Yüzyıllardır insan oğlu bedenini ve ruhunu sağlıklı kılma amacı ile, çeşitli arayışlar içinde bulunmuştur. Doğadan ve şifalı sulardan yararlanılarak hastalıklara çareler aranmış ve en önemlisi beden sağlığını korumak adına birçok Tedavi ve Terapi yöntemleri geliştirilmiştir.
MÖ 340 yılına kadar dayanan terapi yöntemleri bulunmaktadır. Yunanlı Ünlü fizikçi,filozof, biyolog Aristotales yaptığı çalışmalar sonucunda, bedenin sağlığını yitirmemesi için düzenli ve bitki ağırlıklı beslenilmesini ,şifalı sularla yıkanılmasını , ılık saf yağlar ile beden ovulmasını önermiştir. Bu dönemde yine büyük Senatoryumlar şifa arayanlara hizmet vermiştir.
Mö 2670 'li yıllarda Çinli hekimler ve alimler, insan vücudunun işleyişi ve sistemini incelemişler ve bunun üzerine vücudun belirli noktalarına basınç yapıldığında tedavi ve iyileşme sağlayan Akupuntur ve Refleksolojiyi geliştirmişlerdir. Uzakdoğu ve Hindistanda yine kendi alanlarında Terapi Ve Tedavi yöntemleri geliştirmişleridir. Ayurveda ve Tayland masajları bunlardan bazılarıdır.
Orta Asya ve Orta Doğu’da insanların sağlıklarını geri kazanmaları ve bedenlerini zinde ve sağlıklı tutmaları için bitki özlerinden ve yağlarından yararlanılarak, tedavi yöntemleri uygulanırdı. O dönemlerde Lokman Hekimler halk sağlığını korumayı buşekilde sağlarlardı. Avrupa sağlık alanında önemli gelişmeler kaydetmiştir. 1400 'lü yıllarda Leonardo di Davinci mekanik, geometri, resim' in yanı sıra , kadavra incelemeleri yapmış , sağlık alanında hastalıkların teşhisi açısından çok önemli ilklere imza atmıştır.
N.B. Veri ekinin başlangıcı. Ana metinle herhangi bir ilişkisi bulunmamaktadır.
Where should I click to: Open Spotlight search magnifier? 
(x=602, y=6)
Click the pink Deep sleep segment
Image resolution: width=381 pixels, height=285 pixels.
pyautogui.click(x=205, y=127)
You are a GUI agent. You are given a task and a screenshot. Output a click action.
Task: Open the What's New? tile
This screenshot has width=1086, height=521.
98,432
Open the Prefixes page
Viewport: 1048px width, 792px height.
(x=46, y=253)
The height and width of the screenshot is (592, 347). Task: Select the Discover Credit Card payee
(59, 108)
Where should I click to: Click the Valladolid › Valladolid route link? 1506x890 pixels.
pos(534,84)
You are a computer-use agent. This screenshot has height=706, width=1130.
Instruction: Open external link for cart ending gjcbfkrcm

Avrupada, tıbbın gelişmesine paralel olarak Alternatif Tedavi yöntemleri de kullanılmıştır.
1200 'lü Dönemlerde Altay Türkleri Lokman Hekimlik alanında, kendilerini oldukça geliştirmişlerdi. Osmanlı Devletinin kurulmasından günümüze kadar olan dönemde Lokman Hekimlik ve Doğal Tedavi ve Terapi yöntemleri geliştirilmiş. Şifalı sulardan yararlanılmış , bu dönemde özellikle Türk Hamamı, bakımları sağlık ve zindelik vermeye devam etmiştir.
1500 'lü yıllarda Amerikan yerlileri olarak bilinen Kızıldereliler , kişinin ruhu ve bedeninin birbiri ile denge içinde olması gerektiğinin, ikisinden birinin hasta ve yorgun olduğu durumda, kişinin tam anlamı ile sağlıklı sayılamayacağını benimsemişlerdir.Bu nedenle , düzenli Ruh Arınma Törenleri yapmışlar ,toplu olarak ayinlerde bulunmuşlardır. Yaradana, verdiklerinden dolayı şükranlarını sunmuşlardır. Bu törenlerden biri ise şöyledir. Çadırların içinde sıcak taşlar ile dizilmiş ve üzerinde taze otlar ve defne yapraklarının bekletildiği ocakların etrafında toplanırlardı. Sıcak ile birlikte, bitkilerden çıkan aromatik kokular ile terlerlerdi. Bu bir ayin çeşidi idi ve ayin sonunda atılan ter ile birlikte ruhlarının kötülüklerden arındığını ve bedenlerinin şifa bulduklarına inanırlardı. Günümüzde kullanılan Saunalar bu yöntemin moderleşmiş halidir.
İnsanlık, nesilden nesile öğrendikleri ve deneyimledikleri, Terapi ve Tedavi yöntemlerini günümüze taşımıştır. Bu gün Latincedece " Suyla gelen sağlık " anlamında gelen SPA bedenin ve ruhun sağlık ve zindelik kazanmasına yönelik, tüm zamanların öğretilerini ve terapi yöntemlerini kullanarak hizmet vermektedir.